Clinicians frequently rely on sensorimotor symptoms (e.g., optic neuritis, muscle weakness) as clinical indicators of MS disease activity. Such symptoms are most likely to result from a focal disruption of critical white matter tracts underlying these primary functions; as such, sensorimotor symptoms likely underestimate the true extent of MS disease activity throughout cerebral white matter. Indeed, a recent study showed that MS disease activity frequently occurs in the absence of sensorimotor symptoms,3
suggesting that subclinical disease activity is common. The need for more sensitive markers of disease-related activity is therefore critical. Cognition relies on diffusely distributed white matter tracts throughout the brain, making changes in cognitive status uniquely suited to detect otherwise “quiescent” exacerbations.
The association of warmer outdoor temperatures and worse cognitive function in persons with MS holds important implications for treatment. Clinicians should carefully monitor patients with MS for heat-related cognitive exacerbations, which may occur even in the absence of sensorimotor symptomology. Additionally, awareness of heat-related cognitive decline may inform lifestyle decisions by patients with MS, especially when demands for optimal cognitive functioning are high (e.g., taking summer-session courses in college).
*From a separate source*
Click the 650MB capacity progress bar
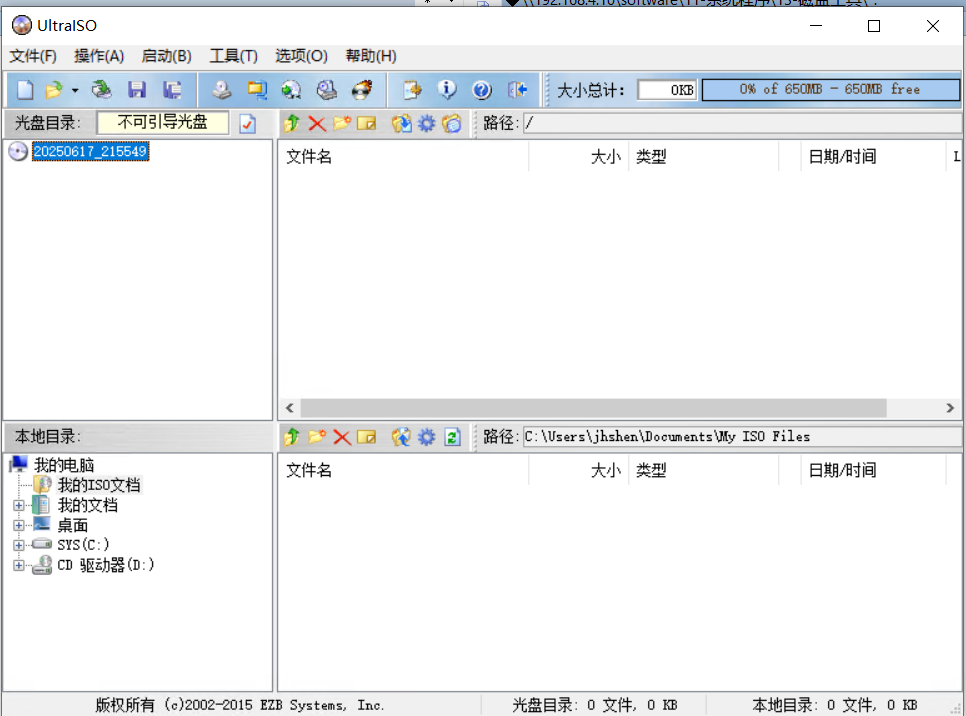 (830, 89)
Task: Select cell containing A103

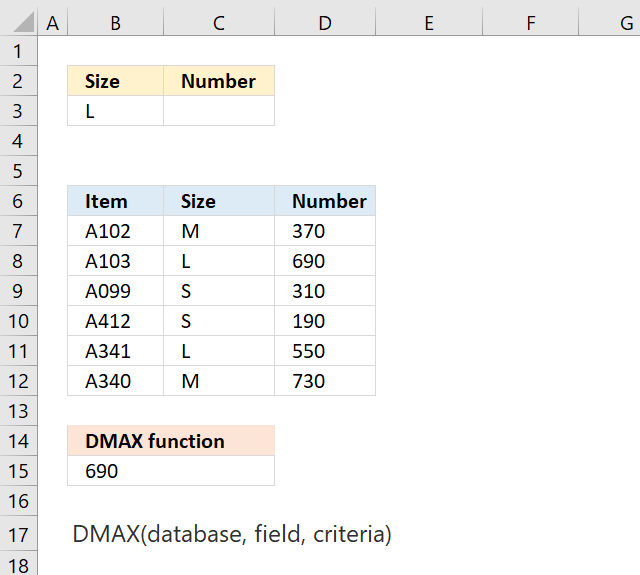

Researchers investigating cognition in MS must consider/control for temperature, especially in clinical trials where seasonal temperature can differ greatly at baseline and follow-up. (Indeed, the 6-month follow-up within our longitudinal analysis approximates a typical clinical trial.) More generally, the effects of temperature should be considered as a possible confound for any clinical trial using cognition as an outcome of interest, including drug trials; follow-up at warmer temperature may obfuscate the beneficial effects of experimental treatments.
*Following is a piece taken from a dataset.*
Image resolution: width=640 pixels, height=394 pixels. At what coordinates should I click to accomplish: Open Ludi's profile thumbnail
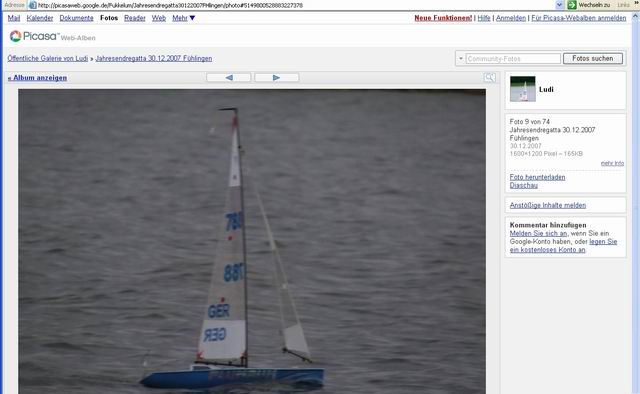(x=522, y=89)
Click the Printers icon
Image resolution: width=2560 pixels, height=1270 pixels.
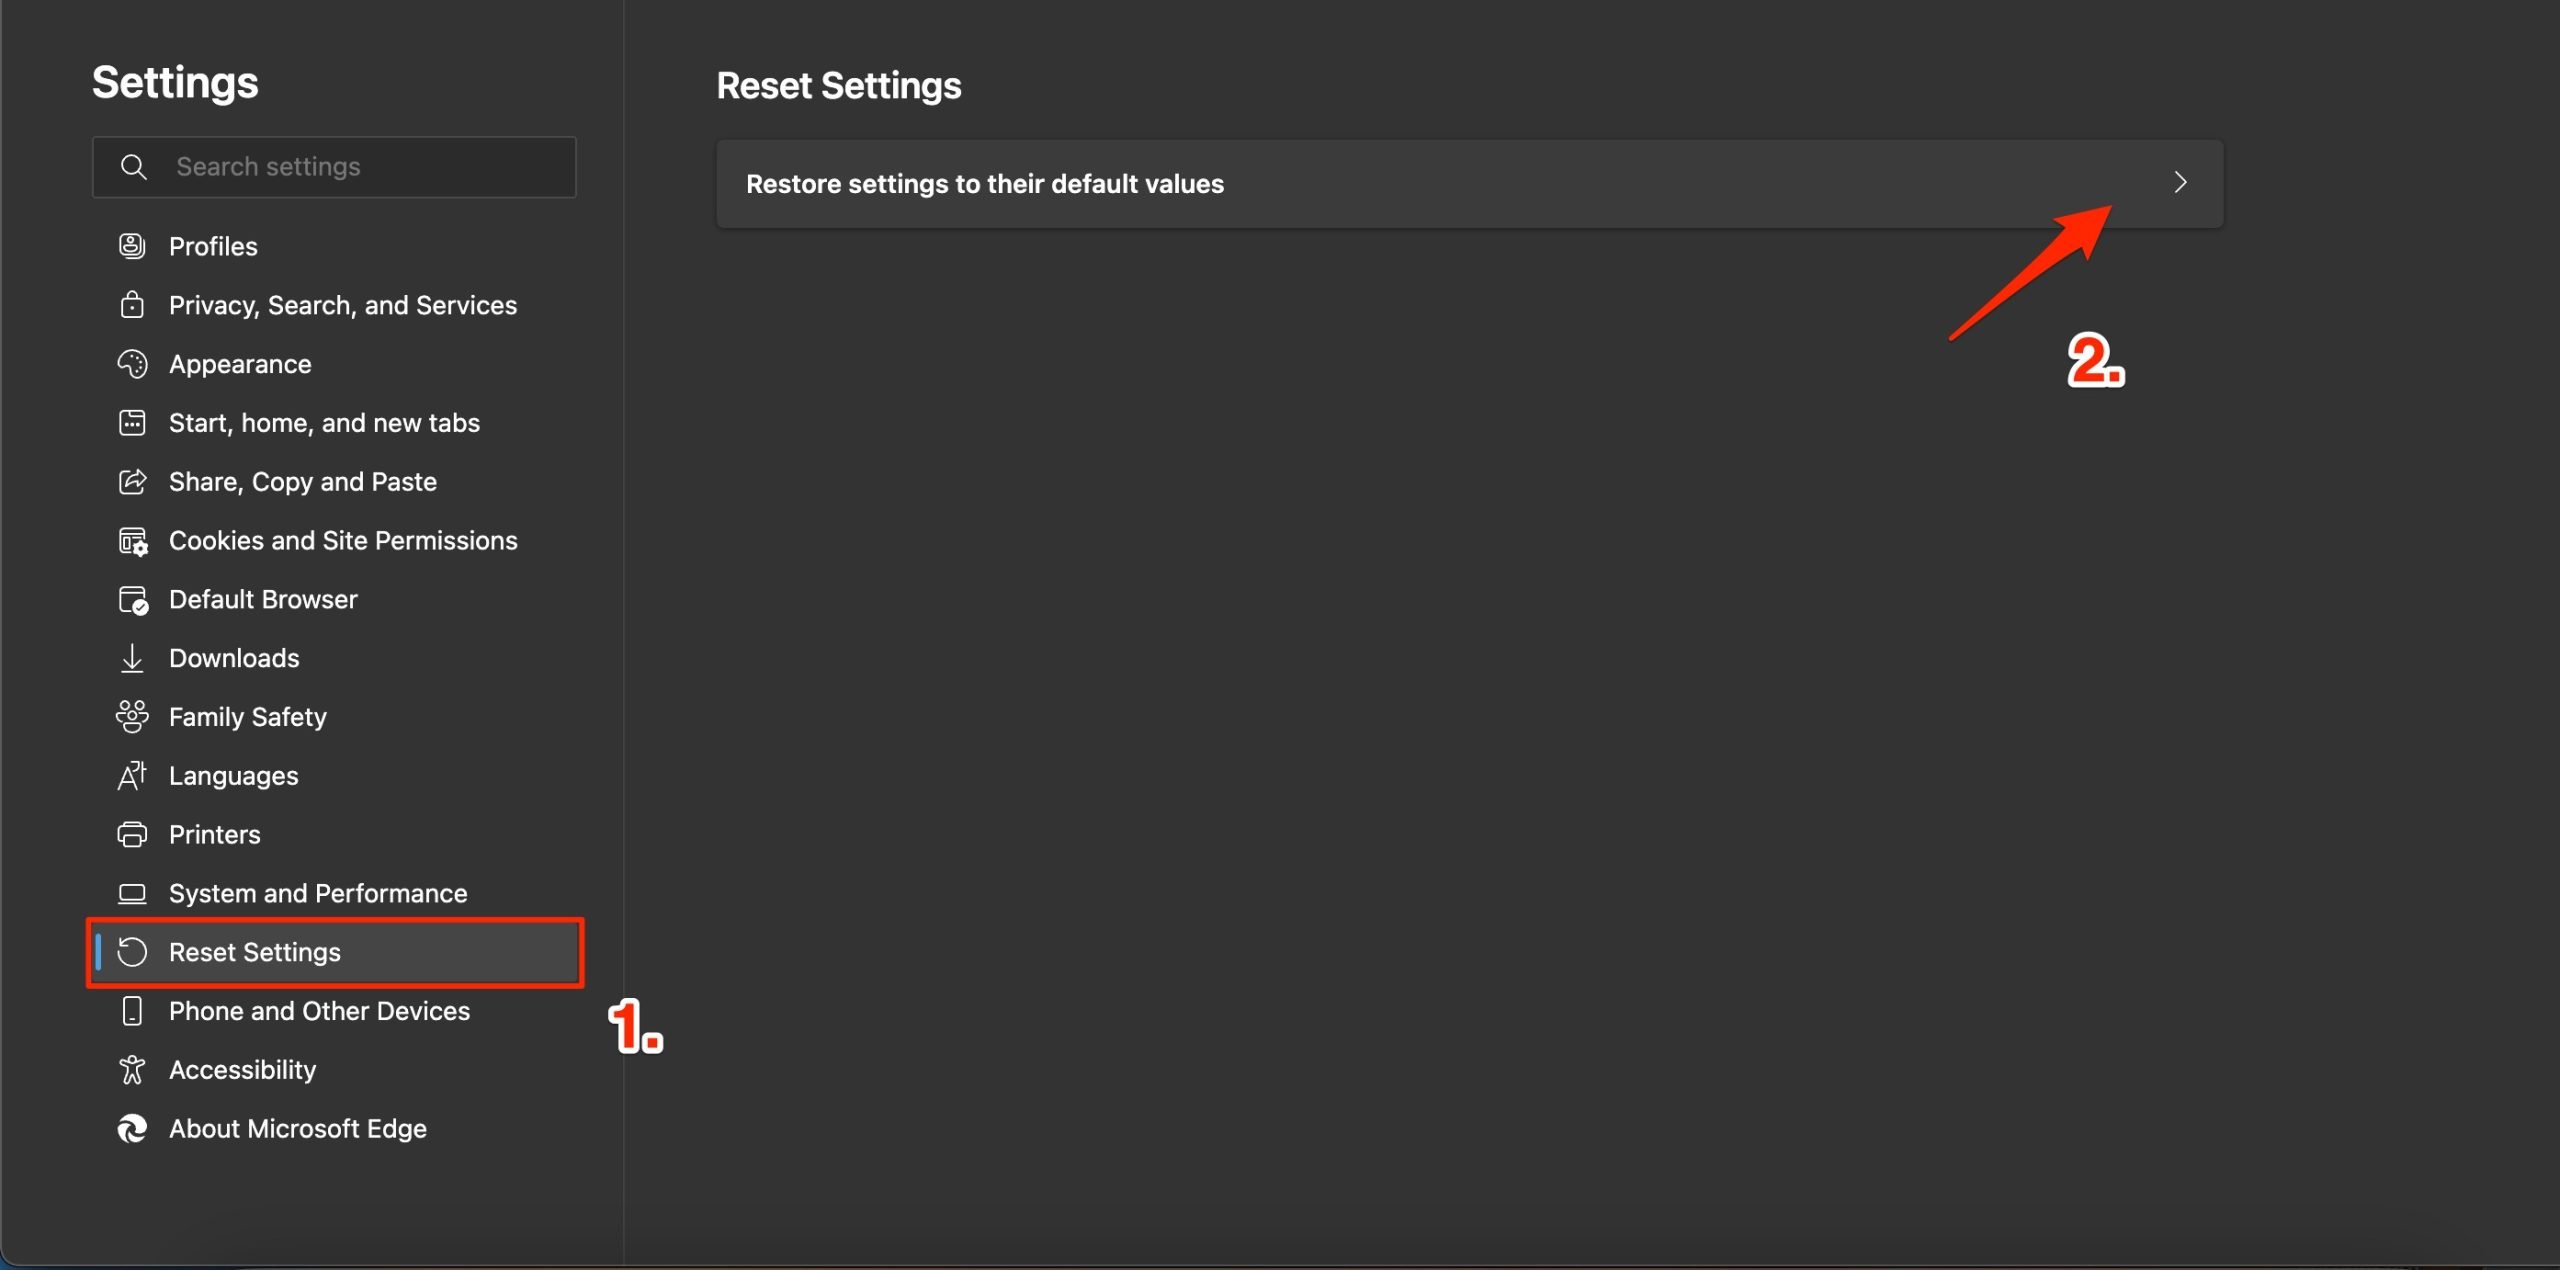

A limitation of the present study is that it does not elucidate the underlying mechanisms for the association of outdoor temperature and cognition. In addition, while the recently reported finding of increased T2 lesion activity during warmer temperatures3
provided the impetus for the present investigation, we did not look at lesion activity in our samples and can therefore draw no conclusions as to whether increased lesion activity occurred. However, future studies examining the neuropathologic changes associated with worse cognition in warmer temperatures are warranted. In addition, putative mechanisms underlying the effect of temperature on cognition remain to be explored in future research. That is, separate lines of research have shown that increased temperature is associated with increased lesion activity3
and slowed or blocked conduction within demyelinated axons (for review, see12
), but it remains unclear whether these mechanisms or an as-yet unidentified mechanism is responsible for the heat-related decrements in cognitive status observed among patients with MS in the current study. It may also be useful to examine individuals with secondary progressive MS, as we may expect to see exaggerated effects of slowed/blocked conduction as a result of demyelination in this more advanced disease subtype.